_Data items_
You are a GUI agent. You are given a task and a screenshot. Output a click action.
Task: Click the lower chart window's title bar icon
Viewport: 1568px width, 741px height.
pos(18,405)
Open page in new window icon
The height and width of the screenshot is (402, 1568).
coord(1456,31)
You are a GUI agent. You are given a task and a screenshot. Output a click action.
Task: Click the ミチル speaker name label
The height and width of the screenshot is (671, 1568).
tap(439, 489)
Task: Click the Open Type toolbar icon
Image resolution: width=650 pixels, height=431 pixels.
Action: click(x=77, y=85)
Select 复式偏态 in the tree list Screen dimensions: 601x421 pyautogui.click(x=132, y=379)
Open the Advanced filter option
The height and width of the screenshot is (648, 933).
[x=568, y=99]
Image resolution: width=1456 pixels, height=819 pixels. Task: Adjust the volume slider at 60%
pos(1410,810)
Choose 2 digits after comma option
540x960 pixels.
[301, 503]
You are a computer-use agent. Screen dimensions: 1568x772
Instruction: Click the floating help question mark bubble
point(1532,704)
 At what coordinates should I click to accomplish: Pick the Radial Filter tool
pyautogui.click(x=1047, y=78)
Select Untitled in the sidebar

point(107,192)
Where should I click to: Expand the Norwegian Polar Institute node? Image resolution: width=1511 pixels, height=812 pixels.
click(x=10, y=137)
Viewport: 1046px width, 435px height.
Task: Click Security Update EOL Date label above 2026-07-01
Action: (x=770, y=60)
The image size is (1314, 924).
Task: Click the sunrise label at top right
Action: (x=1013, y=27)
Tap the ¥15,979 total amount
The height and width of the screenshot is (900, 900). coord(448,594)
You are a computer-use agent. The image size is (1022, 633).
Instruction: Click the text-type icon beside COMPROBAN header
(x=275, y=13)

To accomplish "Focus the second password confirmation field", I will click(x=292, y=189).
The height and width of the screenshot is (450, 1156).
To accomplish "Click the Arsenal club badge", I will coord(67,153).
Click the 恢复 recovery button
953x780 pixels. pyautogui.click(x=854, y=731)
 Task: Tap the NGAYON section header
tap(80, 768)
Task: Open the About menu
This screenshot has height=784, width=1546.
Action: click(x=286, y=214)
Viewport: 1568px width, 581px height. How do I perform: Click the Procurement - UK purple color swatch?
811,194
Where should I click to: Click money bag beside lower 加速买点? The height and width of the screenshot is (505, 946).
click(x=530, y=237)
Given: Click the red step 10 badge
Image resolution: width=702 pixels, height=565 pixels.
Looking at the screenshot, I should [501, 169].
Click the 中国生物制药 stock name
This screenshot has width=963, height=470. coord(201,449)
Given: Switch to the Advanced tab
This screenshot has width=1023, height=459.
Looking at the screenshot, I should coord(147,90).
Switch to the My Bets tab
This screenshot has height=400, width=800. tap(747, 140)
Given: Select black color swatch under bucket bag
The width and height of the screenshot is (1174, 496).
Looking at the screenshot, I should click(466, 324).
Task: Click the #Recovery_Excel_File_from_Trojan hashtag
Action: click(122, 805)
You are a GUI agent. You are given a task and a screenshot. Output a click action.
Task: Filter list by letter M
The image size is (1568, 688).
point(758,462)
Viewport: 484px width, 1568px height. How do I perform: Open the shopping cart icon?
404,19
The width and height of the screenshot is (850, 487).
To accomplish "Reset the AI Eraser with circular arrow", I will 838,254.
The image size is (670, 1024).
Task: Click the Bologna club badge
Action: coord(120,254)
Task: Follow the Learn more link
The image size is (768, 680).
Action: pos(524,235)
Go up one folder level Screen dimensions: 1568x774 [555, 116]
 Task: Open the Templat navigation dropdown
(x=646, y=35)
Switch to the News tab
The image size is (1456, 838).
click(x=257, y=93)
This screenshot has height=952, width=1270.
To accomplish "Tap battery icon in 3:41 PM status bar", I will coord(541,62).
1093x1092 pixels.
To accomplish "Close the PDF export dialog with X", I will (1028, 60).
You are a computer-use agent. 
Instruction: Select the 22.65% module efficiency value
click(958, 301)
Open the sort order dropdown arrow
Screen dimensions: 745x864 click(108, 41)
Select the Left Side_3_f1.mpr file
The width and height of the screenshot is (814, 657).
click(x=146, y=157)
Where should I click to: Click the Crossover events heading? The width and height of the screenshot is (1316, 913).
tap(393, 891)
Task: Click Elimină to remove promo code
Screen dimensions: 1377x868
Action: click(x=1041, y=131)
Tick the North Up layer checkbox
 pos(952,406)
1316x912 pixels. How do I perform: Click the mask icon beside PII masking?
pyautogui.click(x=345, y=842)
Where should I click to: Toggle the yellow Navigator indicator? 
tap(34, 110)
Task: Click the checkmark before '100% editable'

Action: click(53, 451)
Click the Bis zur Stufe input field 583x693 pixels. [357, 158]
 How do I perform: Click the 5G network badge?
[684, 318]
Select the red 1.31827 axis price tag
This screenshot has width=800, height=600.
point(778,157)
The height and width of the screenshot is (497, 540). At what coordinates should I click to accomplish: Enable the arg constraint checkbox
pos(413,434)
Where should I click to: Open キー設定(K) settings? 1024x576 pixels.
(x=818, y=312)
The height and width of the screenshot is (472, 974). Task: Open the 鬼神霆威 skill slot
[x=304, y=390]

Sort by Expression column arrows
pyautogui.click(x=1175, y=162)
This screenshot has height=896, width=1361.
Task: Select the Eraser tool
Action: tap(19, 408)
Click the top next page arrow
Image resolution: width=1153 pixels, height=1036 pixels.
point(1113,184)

_Task brief_
Reproduce every data item above word for word, changing nothing.

_Exercise result_
You are a GUI agent. You are given a task and a screenshot. Output a click action.
Task: Click the lower chart window's title bar icon
Viewport: 1568px width, 741px height.
pos(18,405)
Open page in new window icon
The height and width of the screenshot is (402, 1568).
coord(1456,31)
You are a GUI agent. You are given a task and a screenshot. Output a click action.
Task: Click the ミチル speaker name label
The height and width of the screenshot is (671, 1568).
tap(439, 489)
Task: Click the Open Type toolbar icon
Image resolution: width=650 pixels, height=431 pixels.
Action: click(x=77, y=85)
Select 复式偏态 in the tree list Screen dimensions: 601x421 pyautogui.click(x=132, y=379)
Open the Advanced filter option
The height and width of the screenshot is (648, 933).
[x=568, y=99]
Image resolution: width=1456 pixels, height=819 pixels. Task: Adjust the volume slider at 60%
pos(1410,810)
Choose 2 digits after comma option
540x960 pixels.
[301, 503]
You are a computer-use agent. Screen dimensions: 1568x772
Instruction: Click the floating help question mark bubble
point(1532,704)
 At what coordinates should I click to accomplish: Pick the Radial Filter tool
pyautogui.click(x=1047, y=78)
Select Untitled in the sidebar

point(107,192)
Where should I click to: Expand the Norwegian Polar Institute node? Image resolution: width=1511 pixels, height=812 pixels.
click(x=10, y=137)
Viewport: 1046px width, 435px height.
Task: Click Security Update EOL Date label above 2026-07-01
Action: (x=770, y=60)
The image size is (1314, 924).
Task: Click the sunrise label at top right
Action: (x=1013, y=27)
Tap the ¥15,979 total amount
The height and width of the screenshot is (900, 900). coord(448,594)
You are a computer-use agent. The image size is (1022, 633).
Instruction: Click the text-type icon beside COMPROBAN header
(x=275, y=13)

To accomplish "Focus the second password confirmation field", I will click(x=292, y=189).
The height and width of the screenshot is (450, 1156).
To accomplish "Click the Arsenal club badge", I will coord(67,153).
Click the 恢复 recovery button
953x780 pixels. pyautogui.click(x=854, y=731)
 Task: Tap the NGAYON section header
tap(80, 768)
Task: Open the About menu
This screenshot has height=784, width=1546.
Action: click(x=286, y=214)
Viewport: 1568px width, 581px height. How do I perform: Click the Procurement - UK purple color swatch?
811,194
Where should I click to: Click money bag beside lower 加速买点? The height and width of the screenshot is (505, 946).
click(x=530, y=237)
Given: Click the red step 10 badge
Image resolution: width=702 pixels, height=565 pixels.
Looking at the screenshot, I should [501, 169].
Click the 中国生物制药 stock name
This screenshot has width=963, height=470. coord(201,449)
Given: Switch to the Advanced tab
This screenshot has width=1023, height=459.
Looking at the screenshot, I should coord(147,90).
Switch to the My Bets tab
This screenshot has height=400, width=800. tap(747, 140)
Given: Select black color swatch under bucket bag
The width and height of the screenshot is (1174, 496).
Looking at the screenshot, I should click(466, 324).
Task: Click the #Recovery_Excel_File_from_Trojan hashtag
Action: click(122, 805)
You are a GUI agent. You are given a task and a screenshot. Output a click action.
Task: Filter list by letter M
The image size is (1568, 688).
point(758,462)
Viewport: 484px width, 1568px height. How do I perform: Open the shopping cart icon?
404,19
The width and height of the screenshot is (850, 487).
To accomplish "Reset the AI Eraser with circular arrow", I will 838,254.
The image size is (670, 1024).
Task: Click the Bologna club badge
Action: coord(120,254)
Task: Follow the Learn more link
The image size is (768, 680).
Action: pos(524,235)
Go up one folder level Screen dimensions: 1568x774 [555, 116]
 Task: Open the Templat navigation dropdown
(x=646, y=35)
Switch to the News tab
The image size is (1456, 838).
click(x=257, y=93)
This screenshot has height=952, width=1270.
To accomplish "Tap battery icon in 3:41 PM status bar", I will coord(541,62).
1093x1092 pixels.
To accomplish "Close the PDF export dialog with X", I will (1028, 60).
You are a computer-use agent. 
Instruction: Select the 22.65% module efficiency value
click(958, 301)
Open the sort order dropdown arrow
Screen dimensions: 745x864 click(108, 41)
Select the Left Side_3_f1.mpr file
The width and height of the screenshot is (814, 657).
click(x=146, y=157)
Where should I click to: Click the Crossover events heading? The width and height of the screenshot is (1316, 913).
tap(393, 891)
Task: Click Elimină to remove promo code
Screen dimensions: 1377x868
Action: click(x=1041, y=131)
Tick the North Up layer checkbox
 pos(952,406)
1316x912 pixels. How do I perform: Click the mask icon beside PII masking?
pyautogui.click(x=345, y=842)
Where should I click to: Toggle the yellow Navigator indicator? 
tap(34, 110)
Task: Click the checkmark before '100% editable'

Action: click(53, 451)
Click the Bis zur Stufe input field 583x693 pixels. [357, 158]
 How do I perform: Click the 5G network badge?
[684, 318]
Select the red 1.31827 axis price tag
This screenshot has width=800, height=600.
point(778,157)
The height and width of the screenshot is (497, 540). At what coordinates should I click to accomplish: Enable the arg constraint checkbox
pos(413,434)
Where should I click to: Open キー設定(K) settings? 1024x576 pixels.
(x=818, y=312)
The height and width of the screenshot is (472, 974). Task: Open the 鬼神霆威 skill slot
[x=304, y=390]

Sort by Expression column arrows
pyautogui.click(x=1175, y=162)
This screenshot has height=896, width=1361.
Task: Select the Eraser tool
Action: tap(19, 408)
Click the top next page arrow
Image resolution: width=1153 pixels, height=1036 pixels.
point(1113,184)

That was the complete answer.